### SOURCE TEXT
But there's a fundamental difference on the Republican side, and it has to do with those Christianists I mentioned. The difference between them and libertarians or neocons, or moderates and liberals, for that matter, is that they don't believe in pluralism. Their principles are incompatible with liberal democracy; they just have different fundamental principles guiding their political engagement than the rest of us (and by "us" I mean like 80% of the American people, including many conservatives, and even many social conservatives). For this reason their support of the Republican party was always an unsustainable alliance, and I don't think it can be maintained for much longer.


[ Parent ]
But would they hang around? (4.00 / 2)
Most of the Paulites seemed to be gadflies. Some of them may very well be influential, but it's unclear that they'll remain part of the Republican base or that they could forge a new organisation of their own. Their mix of hero worship and conspiracy theories is not conducive to movements.
######
### DATA SUPPLIED
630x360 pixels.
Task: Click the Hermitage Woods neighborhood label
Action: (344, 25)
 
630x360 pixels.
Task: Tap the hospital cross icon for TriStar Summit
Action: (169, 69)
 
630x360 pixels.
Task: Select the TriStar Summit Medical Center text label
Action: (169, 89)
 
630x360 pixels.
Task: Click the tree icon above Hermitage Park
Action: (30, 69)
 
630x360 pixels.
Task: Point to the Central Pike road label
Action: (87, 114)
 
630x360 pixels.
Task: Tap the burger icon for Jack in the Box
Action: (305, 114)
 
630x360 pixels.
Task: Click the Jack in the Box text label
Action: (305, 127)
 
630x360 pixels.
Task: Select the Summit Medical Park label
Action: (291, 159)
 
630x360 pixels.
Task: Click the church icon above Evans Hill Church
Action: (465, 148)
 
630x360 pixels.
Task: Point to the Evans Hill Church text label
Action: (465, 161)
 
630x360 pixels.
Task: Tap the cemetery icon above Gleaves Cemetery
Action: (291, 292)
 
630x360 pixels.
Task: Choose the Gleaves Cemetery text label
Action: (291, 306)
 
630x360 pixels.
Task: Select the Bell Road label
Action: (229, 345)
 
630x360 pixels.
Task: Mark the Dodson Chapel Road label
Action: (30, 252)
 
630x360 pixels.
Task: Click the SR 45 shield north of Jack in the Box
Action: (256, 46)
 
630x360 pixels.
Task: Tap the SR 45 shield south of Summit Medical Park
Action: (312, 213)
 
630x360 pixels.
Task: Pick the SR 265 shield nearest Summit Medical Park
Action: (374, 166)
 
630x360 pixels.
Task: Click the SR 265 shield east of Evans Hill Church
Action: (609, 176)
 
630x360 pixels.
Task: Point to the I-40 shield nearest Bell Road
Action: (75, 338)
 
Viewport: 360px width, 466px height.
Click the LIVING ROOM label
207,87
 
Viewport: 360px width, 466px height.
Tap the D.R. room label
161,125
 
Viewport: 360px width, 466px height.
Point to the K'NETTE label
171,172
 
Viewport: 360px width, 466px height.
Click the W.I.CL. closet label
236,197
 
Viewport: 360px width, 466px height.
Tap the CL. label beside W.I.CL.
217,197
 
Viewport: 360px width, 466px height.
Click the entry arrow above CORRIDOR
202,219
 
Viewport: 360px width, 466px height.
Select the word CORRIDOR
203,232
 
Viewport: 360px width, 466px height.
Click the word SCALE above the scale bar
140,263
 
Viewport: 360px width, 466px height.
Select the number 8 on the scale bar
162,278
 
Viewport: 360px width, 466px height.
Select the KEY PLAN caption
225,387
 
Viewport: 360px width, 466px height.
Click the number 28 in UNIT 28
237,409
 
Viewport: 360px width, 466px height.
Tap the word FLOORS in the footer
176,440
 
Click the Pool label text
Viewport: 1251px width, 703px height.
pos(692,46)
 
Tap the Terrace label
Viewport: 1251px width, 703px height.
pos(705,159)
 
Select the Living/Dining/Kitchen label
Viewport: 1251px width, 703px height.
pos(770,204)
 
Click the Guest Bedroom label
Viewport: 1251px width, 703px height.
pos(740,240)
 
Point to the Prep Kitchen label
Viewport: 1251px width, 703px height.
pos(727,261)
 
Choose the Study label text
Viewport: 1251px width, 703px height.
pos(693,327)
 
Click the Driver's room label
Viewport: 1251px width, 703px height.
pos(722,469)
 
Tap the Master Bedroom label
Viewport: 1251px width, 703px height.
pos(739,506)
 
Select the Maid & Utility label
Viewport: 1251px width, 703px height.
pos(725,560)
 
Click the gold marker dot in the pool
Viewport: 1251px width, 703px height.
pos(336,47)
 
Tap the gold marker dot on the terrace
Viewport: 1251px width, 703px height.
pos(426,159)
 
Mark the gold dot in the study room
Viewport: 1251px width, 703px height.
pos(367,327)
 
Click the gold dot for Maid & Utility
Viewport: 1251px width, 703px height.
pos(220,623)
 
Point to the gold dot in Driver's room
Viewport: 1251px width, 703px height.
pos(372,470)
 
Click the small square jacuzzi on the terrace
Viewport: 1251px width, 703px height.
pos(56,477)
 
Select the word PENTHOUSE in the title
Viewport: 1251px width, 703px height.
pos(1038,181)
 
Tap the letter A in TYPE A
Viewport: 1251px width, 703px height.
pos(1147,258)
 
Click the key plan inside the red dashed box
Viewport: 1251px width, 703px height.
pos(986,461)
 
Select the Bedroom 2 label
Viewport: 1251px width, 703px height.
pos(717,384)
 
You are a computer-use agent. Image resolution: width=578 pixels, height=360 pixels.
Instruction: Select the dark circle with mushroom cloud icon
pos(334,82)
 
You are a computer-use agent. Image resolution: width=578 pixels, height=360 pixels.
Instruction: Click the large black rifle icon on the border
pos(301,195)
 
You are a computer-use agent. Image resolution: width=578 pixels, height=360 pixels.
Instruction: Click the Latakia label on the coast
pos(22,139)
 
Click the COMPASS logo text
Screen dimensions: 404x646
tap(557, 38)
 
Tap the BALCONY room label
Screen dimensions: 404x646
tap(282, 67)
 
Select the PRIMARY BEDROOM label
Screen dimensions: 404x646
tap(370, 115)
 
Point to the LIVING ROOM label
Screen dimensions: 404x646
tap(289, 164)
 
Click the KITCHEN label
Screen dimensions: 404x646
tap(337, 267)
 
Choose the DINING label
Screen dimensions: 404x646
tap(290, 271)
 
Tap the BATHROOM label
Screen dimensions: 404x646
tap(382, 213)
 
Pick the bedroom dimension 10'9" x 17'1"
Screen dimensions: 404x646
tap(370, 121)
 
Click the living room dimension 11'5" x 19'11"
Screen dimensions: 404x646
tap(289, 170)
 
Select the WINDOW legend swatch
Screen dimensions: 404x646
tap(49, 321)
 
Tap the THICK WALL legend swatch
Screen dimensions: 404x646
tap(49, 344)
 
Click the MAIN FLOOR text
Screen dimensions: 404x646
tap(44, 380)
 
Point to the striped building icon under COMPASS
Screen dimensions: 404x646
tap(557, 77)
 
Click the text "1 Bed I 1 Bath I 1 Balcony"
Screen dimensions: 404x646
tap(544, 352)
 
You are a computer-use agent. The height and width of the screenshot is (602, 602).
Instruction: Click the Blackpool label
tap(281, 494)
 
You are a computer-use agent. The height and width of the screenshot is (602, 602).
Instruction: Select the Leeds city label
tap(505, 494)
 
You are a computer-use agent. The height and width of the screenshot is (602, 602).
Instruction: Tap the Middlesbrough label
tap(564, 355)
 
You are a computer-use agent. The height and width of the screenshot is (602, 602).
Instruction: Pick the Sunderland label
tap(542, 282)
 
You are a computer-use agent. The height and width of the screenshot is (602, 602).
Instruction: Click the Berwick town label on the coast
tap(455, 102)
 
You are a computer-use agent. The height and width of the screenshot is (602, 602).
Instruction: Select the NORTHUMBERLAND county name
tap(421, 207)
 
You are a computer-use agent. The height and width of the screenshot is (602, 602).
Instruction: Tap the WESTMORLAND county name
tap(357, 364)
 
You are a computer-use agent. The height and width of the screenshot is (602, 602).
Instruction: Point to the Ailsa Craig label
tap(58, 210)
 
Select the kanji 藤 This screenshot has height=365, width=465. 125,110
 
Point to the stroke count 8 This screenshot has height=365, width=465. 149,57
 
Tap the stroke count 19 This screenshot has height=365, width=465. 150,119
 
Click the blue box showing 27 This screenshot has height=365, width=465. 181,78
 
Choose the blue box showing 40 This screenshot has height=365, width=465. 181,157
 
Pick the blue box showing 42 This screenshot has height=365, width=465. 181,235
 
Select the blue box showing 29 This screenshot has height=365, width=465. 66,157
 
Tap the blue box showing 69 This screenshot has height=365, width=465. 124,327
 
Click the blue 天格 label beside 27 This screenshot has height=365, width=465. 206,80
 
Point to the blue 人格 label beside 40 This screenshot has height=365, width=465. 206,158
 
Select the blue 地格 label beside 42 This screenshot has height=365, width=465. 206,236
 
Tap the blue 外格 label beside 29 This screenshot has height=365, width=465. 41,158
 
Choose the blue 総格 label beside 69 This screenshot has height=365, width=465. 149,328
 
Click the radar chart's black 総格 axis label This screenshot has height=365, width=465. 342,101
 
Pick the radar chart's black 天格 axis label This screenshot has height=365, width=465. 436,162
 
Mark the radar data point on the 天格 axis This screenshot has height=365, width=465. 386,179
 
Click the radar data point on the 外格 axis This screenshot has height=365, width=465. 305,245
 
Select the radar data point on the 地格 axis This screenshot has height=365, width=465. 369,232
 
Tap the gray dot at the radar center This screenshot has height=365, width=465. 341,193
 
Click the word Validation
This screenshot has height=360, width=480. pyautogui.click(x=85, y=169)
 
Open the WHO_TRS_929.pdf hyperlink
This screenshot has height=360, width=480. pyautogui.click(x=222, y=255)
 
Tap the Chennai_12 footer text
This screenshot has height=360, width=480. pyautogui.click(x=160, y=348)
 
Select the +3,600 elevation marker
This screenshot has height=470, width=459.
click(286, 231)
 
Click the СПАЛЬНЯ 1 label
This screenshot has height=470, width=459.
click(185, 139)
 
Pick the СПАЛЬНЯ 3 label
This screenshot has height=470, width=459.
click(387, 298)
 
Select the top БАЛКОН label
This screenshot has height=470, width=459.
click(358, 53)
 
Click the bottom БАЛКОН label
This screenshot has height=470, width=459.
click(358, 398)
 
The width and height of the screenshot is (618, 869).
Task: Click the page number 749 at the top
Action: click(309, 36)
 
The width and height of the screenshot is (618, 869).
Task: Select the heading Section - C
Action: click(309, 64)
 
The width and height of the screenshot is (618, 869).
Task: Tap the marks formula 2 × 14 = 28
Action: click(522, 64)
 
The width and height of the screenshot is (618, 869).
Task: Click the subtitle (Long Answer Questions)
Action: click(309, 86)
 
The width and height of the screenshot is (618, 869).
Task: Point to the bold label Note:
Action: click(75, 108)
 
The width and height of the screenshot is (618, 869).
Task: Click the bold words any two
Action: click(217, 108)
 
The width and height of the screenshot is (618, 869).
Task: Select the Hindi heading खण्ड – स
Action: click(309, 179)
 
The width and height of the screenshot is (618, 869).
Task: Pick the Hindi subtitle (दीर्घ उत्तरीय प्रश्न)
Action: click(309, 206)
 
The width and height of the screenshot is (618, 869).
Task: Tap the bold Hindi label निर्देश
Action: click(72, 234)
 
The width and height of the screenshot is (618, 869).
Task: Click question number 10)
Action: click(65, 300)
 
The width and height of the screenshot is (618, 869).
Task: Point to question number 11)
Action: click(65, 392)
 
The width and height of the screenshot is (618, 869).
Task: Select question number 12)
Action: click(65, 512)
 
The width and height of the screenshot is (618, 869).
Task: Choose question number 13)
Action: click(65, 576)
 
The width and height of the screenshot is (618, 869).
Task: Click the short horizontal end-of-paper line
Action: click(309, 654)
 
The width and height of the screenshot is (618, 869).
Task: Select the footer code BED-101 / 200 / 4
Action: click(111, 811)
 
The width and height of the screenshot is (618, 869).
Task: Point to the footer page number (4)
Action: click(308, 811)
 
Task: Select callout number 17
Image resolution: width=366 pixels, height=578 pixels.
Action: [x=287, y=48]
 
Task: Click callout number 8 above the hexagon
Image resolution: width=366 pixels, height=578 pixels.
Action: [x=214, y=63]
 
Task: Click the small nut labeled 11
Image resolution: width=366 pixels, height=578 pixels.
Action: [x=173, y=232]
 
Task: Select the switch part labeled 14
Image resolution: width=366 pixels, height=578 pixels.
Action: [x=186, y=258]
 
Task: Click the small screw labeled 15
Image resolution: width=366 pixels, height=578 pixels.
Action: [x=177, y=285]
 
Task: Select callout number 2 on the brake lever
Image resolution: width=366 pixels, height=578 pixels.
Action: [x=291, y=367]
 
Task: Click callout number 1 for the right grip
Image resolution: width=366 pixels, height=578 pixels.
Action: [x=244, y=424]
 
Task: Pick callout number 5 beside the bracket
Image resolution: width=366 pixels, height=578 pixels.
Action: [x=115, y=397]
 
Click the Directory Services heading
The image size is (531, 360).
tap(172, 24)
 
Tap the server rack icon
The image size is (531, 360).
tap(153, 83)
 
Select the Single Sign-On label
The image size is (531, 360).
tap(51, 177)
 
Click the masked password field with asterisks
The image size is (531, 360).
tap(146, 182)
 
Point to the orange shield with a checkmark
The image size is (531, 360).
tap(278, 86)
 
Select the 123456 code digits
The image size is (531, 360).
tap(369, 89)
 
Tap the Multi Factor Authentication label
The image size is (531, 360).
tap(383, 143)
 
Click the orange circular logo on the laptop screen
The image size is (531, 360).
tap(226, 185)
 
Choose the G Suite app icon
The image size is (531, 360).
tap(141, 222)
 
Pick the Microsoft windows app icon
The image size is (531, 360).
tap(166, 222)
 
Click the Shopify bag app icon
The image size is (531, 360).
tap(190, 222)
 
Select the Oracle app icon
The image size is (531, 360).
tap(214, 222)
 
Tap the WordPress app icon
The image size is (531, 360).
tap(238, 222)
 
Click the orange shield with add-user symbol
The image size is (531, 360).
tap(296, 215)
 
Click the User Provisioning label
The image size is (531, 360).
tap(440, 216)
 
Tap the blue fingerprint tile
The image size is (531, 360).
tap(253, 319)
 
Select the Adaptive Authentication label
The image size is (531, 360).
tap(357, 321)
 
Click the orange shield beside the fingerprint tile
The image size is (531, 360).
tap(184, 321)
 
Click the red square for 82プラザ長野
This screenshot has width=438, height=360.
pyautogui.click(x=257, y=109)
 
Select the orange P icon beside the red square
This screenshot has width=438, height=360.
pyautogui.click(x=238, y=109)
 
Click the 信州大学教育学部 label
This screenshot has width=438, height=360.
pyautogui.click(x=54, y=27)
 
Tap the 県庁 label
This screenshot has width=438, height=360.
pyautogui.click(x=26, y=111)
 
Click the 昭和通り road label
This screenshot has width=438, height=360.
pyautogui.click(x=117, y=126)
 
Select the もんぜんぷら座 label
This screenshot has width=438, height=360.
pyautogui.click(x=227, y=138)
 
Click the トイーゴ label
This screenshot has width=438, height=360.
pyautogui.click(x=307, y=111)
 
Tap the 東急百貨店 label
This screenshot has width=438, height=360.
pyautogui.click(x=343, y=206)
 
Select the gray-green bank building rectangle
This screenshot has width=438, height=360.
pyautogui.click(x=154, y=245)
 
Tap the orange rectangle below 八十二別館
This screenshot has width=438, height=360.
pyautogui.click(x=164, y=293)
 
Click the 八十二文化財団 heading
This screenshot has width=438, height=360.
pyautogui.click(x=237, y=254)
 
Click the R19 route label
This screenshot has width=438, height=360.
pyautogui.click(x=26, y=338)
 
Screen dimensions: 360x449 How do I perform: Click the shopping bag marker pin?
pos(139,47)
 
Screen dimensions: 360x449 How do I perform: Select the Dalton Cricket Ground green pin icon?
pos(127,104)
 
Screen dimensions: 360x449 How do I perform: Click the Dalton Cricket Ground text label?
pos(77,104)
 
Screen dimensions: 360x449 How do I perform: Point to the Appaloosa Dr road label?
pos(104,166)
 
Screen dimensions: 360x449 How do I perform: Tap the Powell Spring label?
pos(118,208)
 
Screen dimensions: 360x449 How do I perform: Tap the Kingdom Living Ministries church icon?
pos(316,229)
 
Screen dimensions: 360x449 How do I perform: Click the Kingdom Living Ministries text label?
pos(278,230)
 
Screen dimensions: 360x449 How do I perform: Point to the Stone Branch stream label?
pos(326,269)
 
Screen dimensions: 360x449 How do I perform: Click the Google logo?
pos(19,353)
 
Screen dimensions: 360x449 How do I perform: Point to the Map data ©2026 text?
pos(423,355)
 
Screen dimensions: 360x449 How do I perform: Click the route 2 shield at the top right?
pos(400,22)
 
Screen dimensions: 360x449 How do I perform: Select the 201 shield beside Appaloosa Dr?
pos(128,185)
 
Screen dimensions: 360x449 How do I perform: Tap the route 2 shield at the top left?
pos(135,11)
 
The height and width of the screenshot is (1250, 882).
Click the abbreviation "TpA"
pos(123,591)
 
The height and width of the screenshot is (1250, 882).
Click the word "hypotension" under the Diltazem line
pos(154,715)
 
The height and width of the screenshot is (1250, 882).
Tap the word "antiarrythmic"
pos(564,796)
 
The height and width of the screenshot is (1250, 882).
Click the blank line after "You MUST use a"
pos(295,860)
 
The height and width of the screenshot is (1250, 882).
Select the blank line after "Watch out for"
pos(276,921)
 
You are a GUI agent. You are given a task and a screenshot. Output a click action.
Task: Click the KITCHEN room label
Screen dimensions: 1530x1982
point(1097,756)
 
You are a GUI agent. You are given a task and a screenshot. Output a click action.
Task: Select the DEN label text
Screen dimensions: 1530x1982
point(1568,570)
######
**WRITTEN PROBLEM**.
Decide whether each of the following statements agrees with the source text, answering yes or no and quoting the words of the text that settle it. 1. The Christianists are said not to believe in pluralism. 2. The writer expects the Christianists' alliance with the Republican party to hold for a long time. 3. The Paulites' mix of hero worship and conspiracy theories is described as well suited to building movements.

**RESPONSE**.
1. Yes: "they don't believe in pluralism"
2. No: "I don't think it can be maintained for much longer"
3. No: "Their mix of hero worship and conspiracy theories is not conducive to movements"